Paper: "Dense X Retrieval: What Retrieval Granularity Should We Use?" by Tong Chen, Hongwei Wang, Sihao Chen, Wenhao Yu, Kaixin Ma, Xinran Zhao, Hongming Zhang, and Dong Yu from the University of Washington, Tencent AI Lab, University of Pennsylvania, and Carnegie Mellon University.

Dense retrieval has emerged as a crucial method for obtaining relevant context or knowledge in open-domain NLP tasks. However, the choice of the retrieval unit, i.e., the pieces of text in which the corpus is indexed, such as a document, passage, or sentence, is often overlooked when a learned dense retriever is applied to a retrieval corpus at inference time. The researchers found that the choice of retrieval unit significantly influences the performance of both retrieval and downstream tasks.

Image from the original paper "Dense X Retrieval"

It suggests that the choice of retrieval unit can significantly impact retrieval performance, highlighting the potential of propositions as a novel retrieval unit. This research contributes to the ongoing efforts to improve the performance of dense retrieval in open-domain NLP tasks and offers valuable insights for researchers and professionals in the field.

In summary, the authors introduce the Propositionizer as a text generation model fine-tuned through a two-step distillation process, involving the use of GPT-4 and Flan-T5-large. The approach combines the capabilities of pre-trained language models with task-specific fine-tuning, demonstrating a comprehensive strategy for parsing passages into propositions. The use of 1-shot demonstrations and distillation processes adds depth to the training methodology, showcasing a nuanced and effective approach in the realm of natural language processing.

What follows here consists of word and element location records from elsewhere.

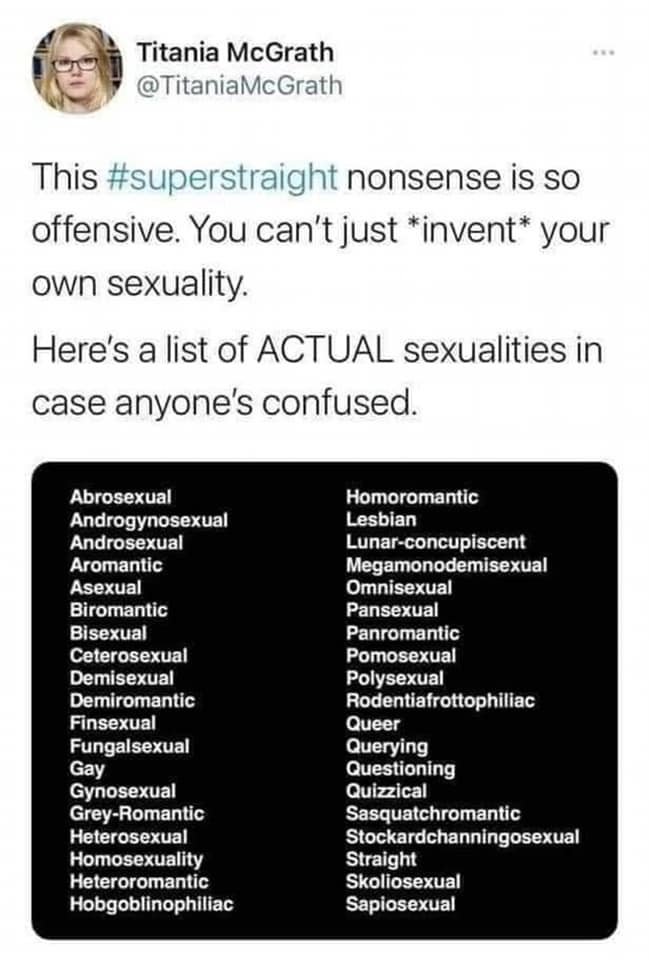Click the word Grey-Romantic in the list
This screenshot has width=649, height=960.
(x=137, y=813)
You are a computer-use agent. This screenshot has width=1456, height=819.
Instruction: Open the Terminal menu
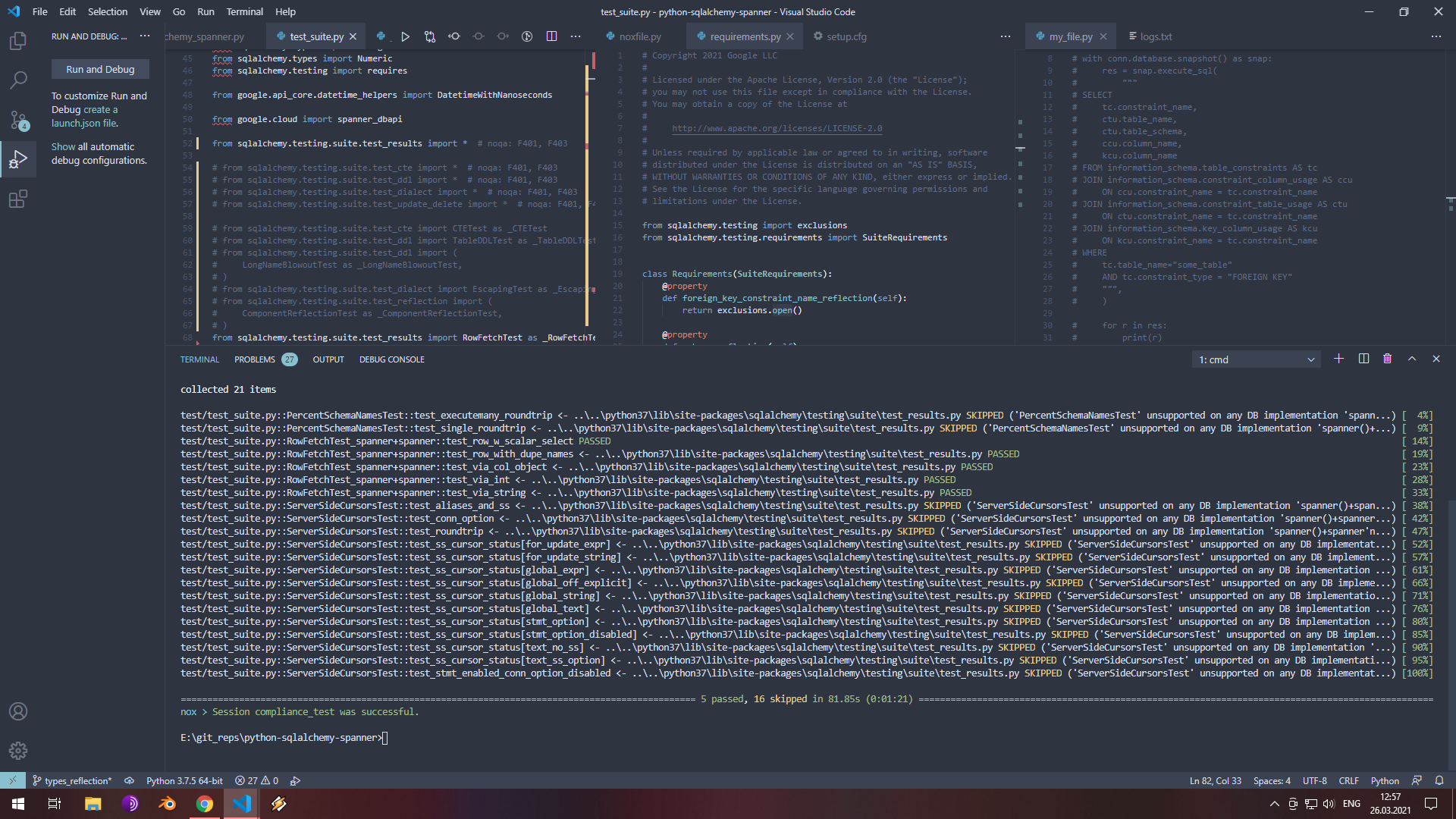click(x=244, y=11)
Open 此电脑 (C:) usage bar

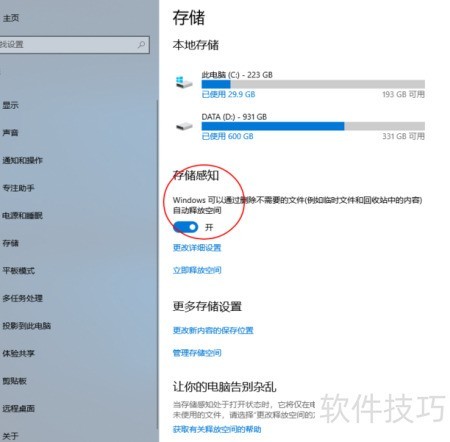tap(313, 84)
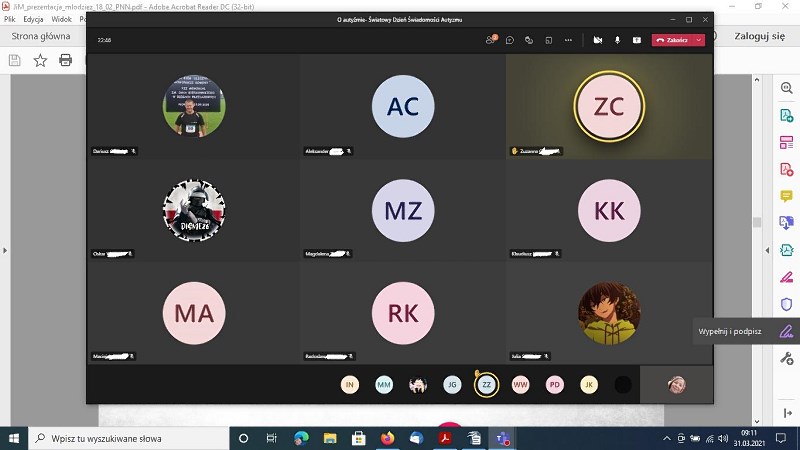
Task: Click the share content icon
Action: point(635,40)
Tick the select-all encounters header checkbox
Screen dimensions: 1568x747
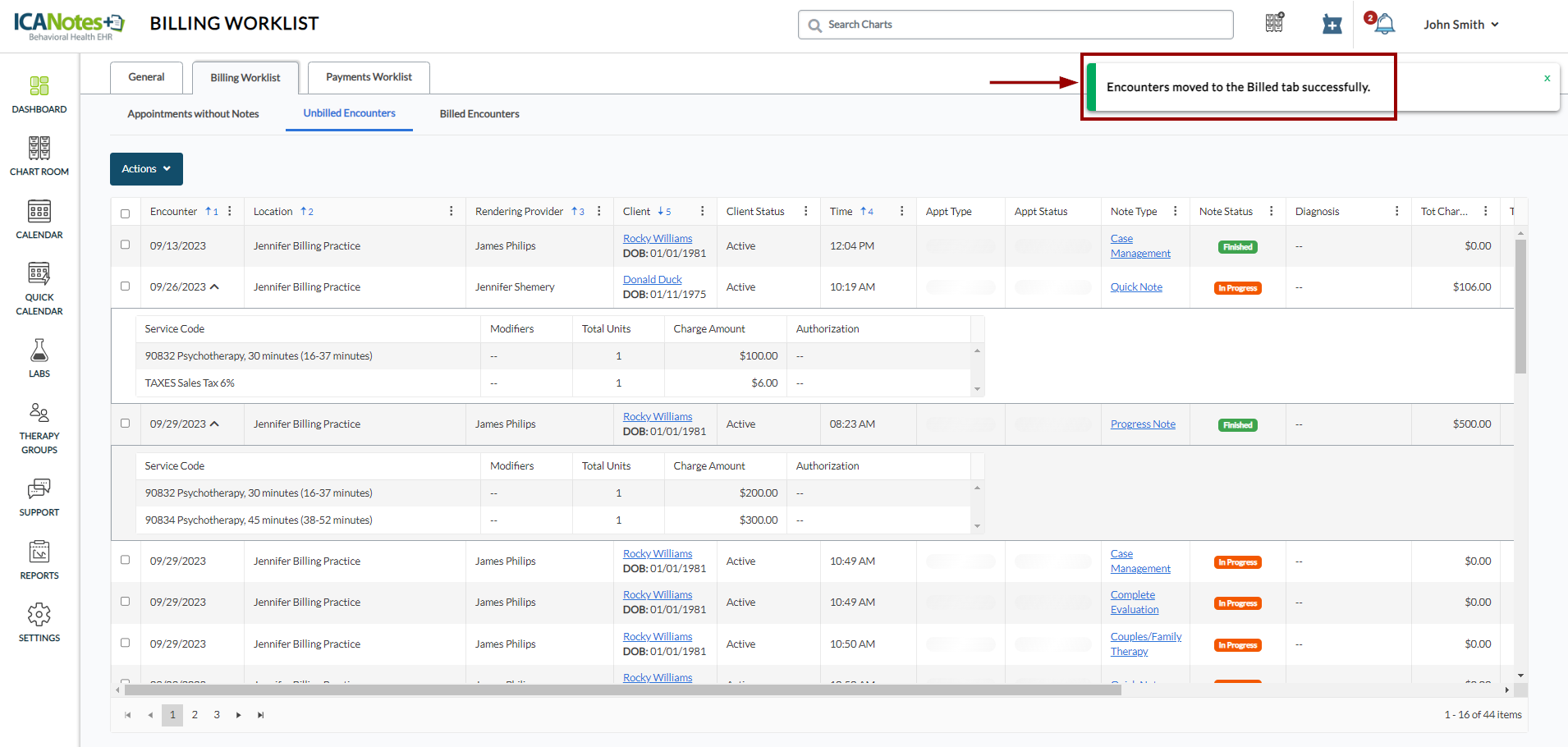[x=126, y=213]
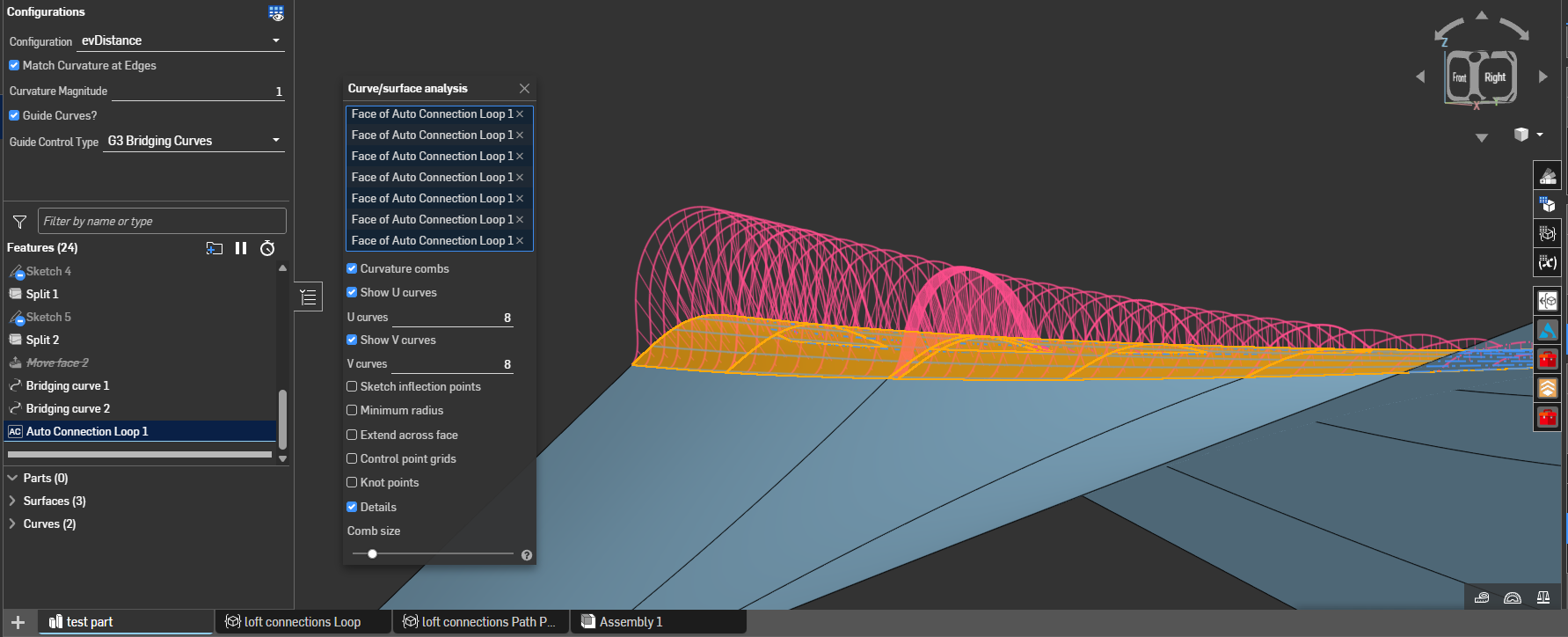Click the Comb size slider handle
1568x637 pixels.
pos(372,554)
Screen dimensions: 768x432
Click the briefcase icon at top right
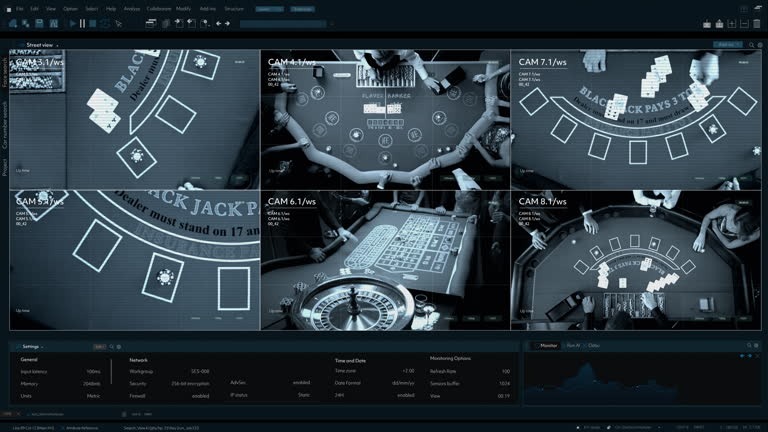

In conclusion, the study underscores the potential of proposition-based retrieval as a superior approach, offering improved performance in both retrieval tasks and downstream QA applications. The compact yet context-rich nature of propositions appears to be a valuable asset in addressing the challenges posed by limited token length in language models

Hybrid Search and Reciprocal Rerank Fusion

A relatively old idea that you could take the best from both worlds — keyword-based old school search — sparse retrieval algorithms like tf-idf or search industry standard BM25 — and modern semantic or vector search and combine it in one retrieval result. The only trick here is to properly combine the retrieved results with different similarity scores — this problem is usually solved with the help of the Reciprocal Rank Fusion algorithm, reranking the retrieved results for the final output.

The retrieved documents will be reranked according to the Reciprocal Rerank Fusion algorithm demonstrated in this paper. It provides an effecient method for rerranking retrieval results without excessive computation or reliance on external models.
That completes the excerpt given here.